I got a very polite email from Bill Jones, the owner, apologising to have to cancel the foraging workshops until the proverbial dust settled. As summer came and things tentatively poked their head above ground to see if it was safe to emerge, I got another email inviting me to rebook. This last weekend, in October, was the date that worked for me and FirstBorn, and we had high hopes of it being during mushroom season.

Of course, this being 2020, the weather suddenly got warm again and an Indian Summer dried up what should have been a bumper ‘shrooming season. Mrs E. and I headed over to the island for the weekend and on Saturday, undeterred, FirstBorn and I asked the Google lady to show us the way to Deerholme Farm.

Not somewhere you’d accidentally happen upon, it turns out! Definitely out in the sticks, in a lovely part of Vancouver Island. We even passed a couple of vineyards I’d hitherto been unaware of. Something for our next visit.

We arrived in good time and joined the other 8 people for the small, socially distanced event. We were sat outside, shaded from the steadily warming sun and educated in the mystic arts of mushroom foraging and not getting lost in the forest. Bill is a very colourful character (as was his language on occasion), and full of life stories and deep knowledge.

Oliver, the energetic greeter

As is typical on these niche events there were one or two people who felt the need to measure their “wedding tackle” against each other by asking random questions that other attendees at best found irrelevant and at worst annoying. Bill’s lecture included lots of tales of his own education “in the field” in Alsace and samples of the various mushrooms he’d documented in the take-away notes he’d supplied us all with.

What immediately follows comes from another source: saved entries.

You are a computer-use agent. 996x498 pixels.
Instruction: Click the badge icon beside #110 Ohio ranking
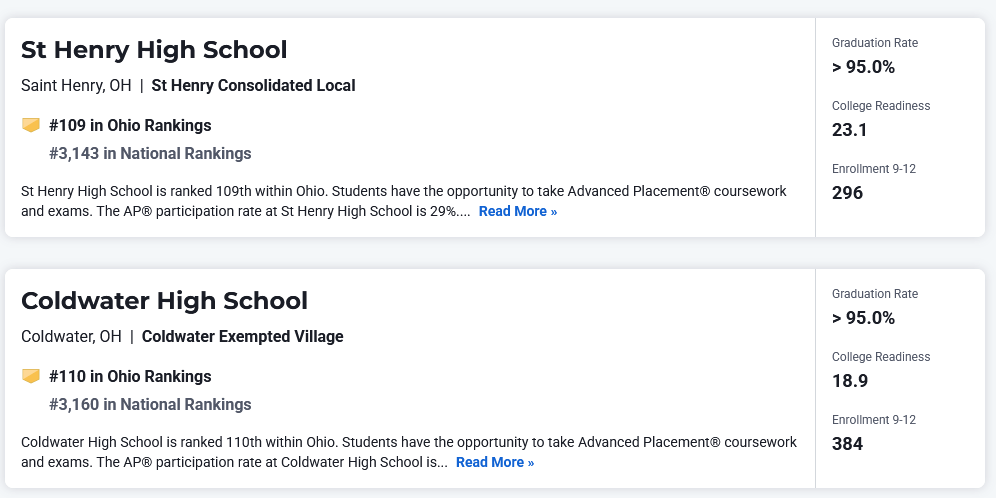tap(31, 376)
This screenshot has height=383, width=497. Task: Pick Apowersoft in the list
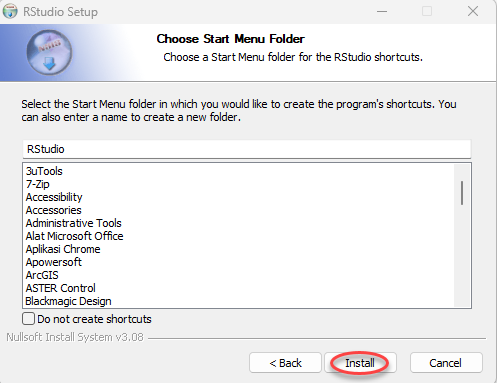[x=54, y=262]
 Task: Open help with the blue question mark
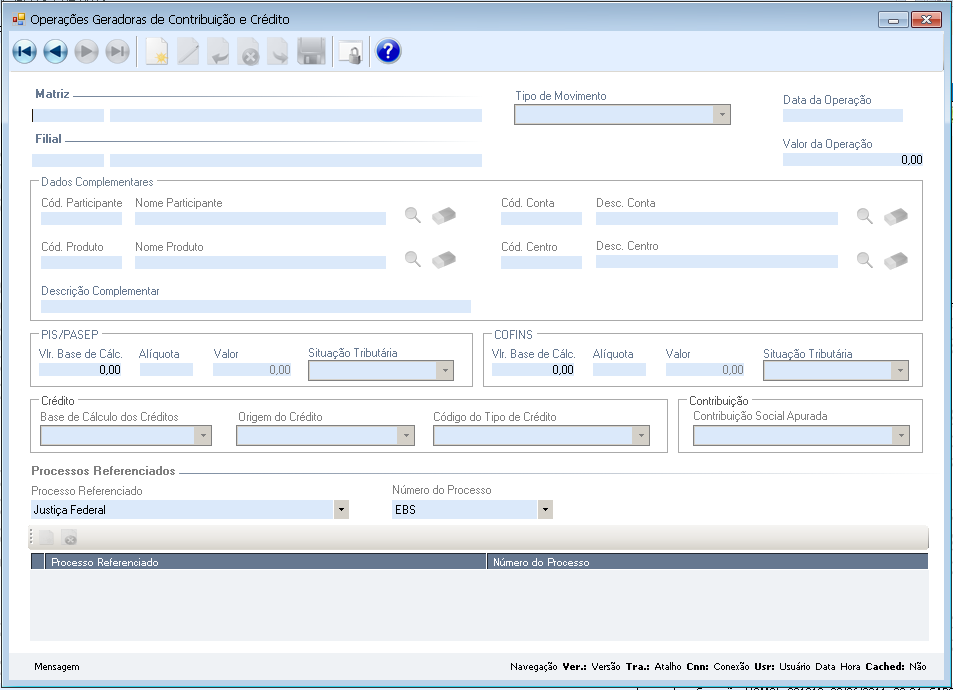click(x=388, y=52)
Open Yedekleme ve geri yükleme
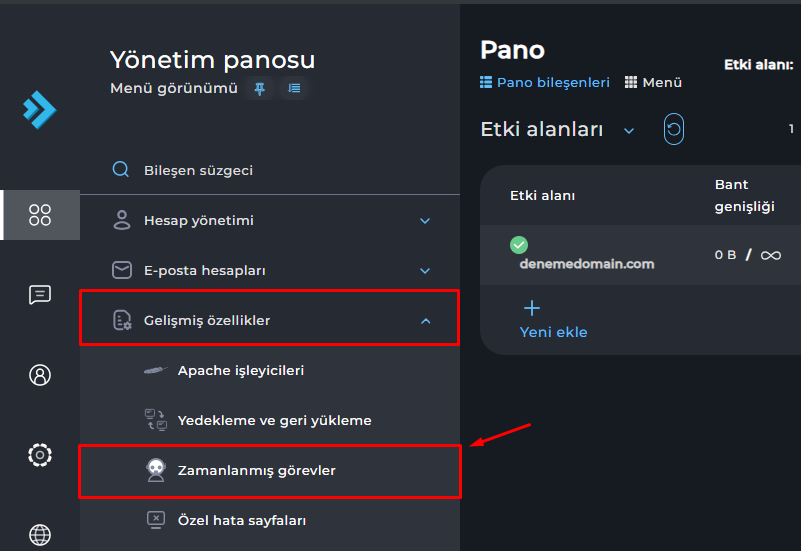The height and width of the screenshot is (551, 801). [274, 420]
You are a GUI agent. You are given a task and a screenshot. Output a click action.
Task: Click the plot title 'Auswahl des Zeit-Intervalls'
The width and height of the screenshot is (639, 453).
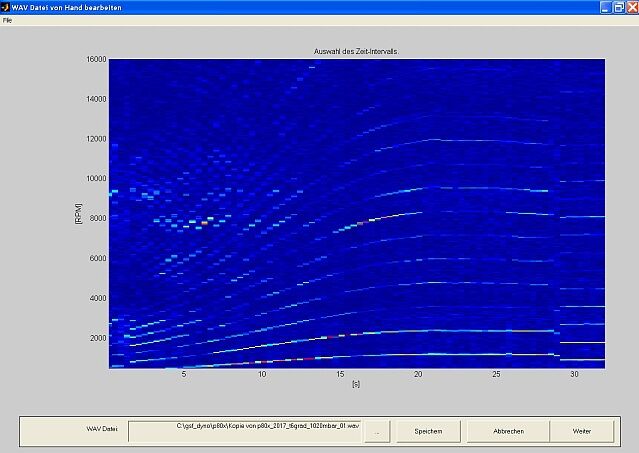point(356,52)
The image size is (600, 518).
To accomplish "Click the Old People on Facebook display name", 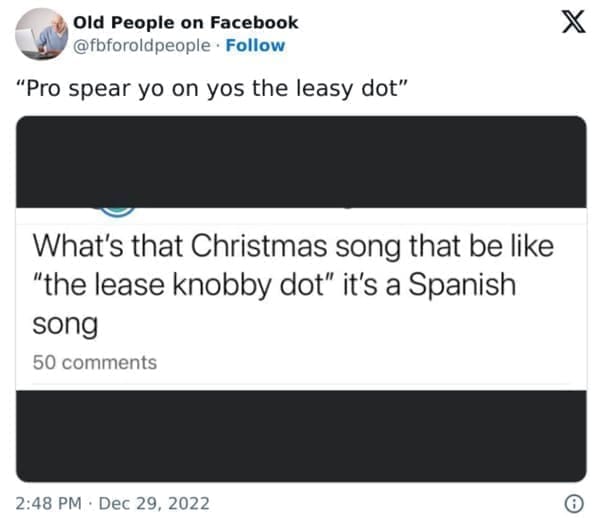I will click(x=186, y=23).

After we were suitably pumped full of information, there was a very convivial lunch. The starter consisted of pickled nectarine, cylindrical beet, mushroom-infused hummus, and of course a sampling of sauteed mushrooms, with homemade bread made with mushroom powder to mop up the drips.

Bill Jones in his natural habitat

The main course was a congee with more locally foraged chanterelles, and we were much in need of the up-coming walk and tramp through the woods by the time we’d finished.

Congee in custom made glazed pottery

All these wonderful dishes, or at least their variants are documented with lovely photos in Bill’s large repertoire of cookery books, highlighting foraged food and North West cuisine.

Bill then took us for a walk through the local woods and byways showing us the various plants that could be eaten. Of course, the main attraction was the amazing variety of fungi that grew on his property, including the amazing lobster mushroom (Hypomyces lactifluorum), which is actually a parasitised fungus that smells, remarkably, like lobster! There were several other varieties including white chanterelles (Cantharellus subalbidus) and hedgehog, or yellow tooth mushroom (Hydnum repandum).

Lobster mushroom

One of the phenomena Bill showed us was when a new mushroom was just beginning to fruit and was pushing its way through the mossy floor of the forest. As you know, moss can be quite spongy and so can stretch quite a way before giving way to the fruiting body that we know as a mushroom. This allows the possibility for quite a marked hump to develop before the mushroom is visible to the naked eye. These mushroom humps or “shrumps” are highly sought as they indicate mushrooms that have a much lower chance of being mouse or worm-eaten or attacked by slugs, since they’ve yet to be exposed to the air.

Lobster mushroom making a shrump of itself

After a couple of hours of very pleasant meandering, we arrived back at the farm and were treated to a tisane made from grand fir needles with a splash of honey. It was refreshing and surprisingly citrusy. Highly recommended! Alongside that we had a wonderful crumble and homemade sorbet made from foraged fruit and berries.

White chanterelles

What a day! It was almost a year in the making, but it was an amazing Christmas present. The best part, of course, was getting to spend a whole day with my daughter.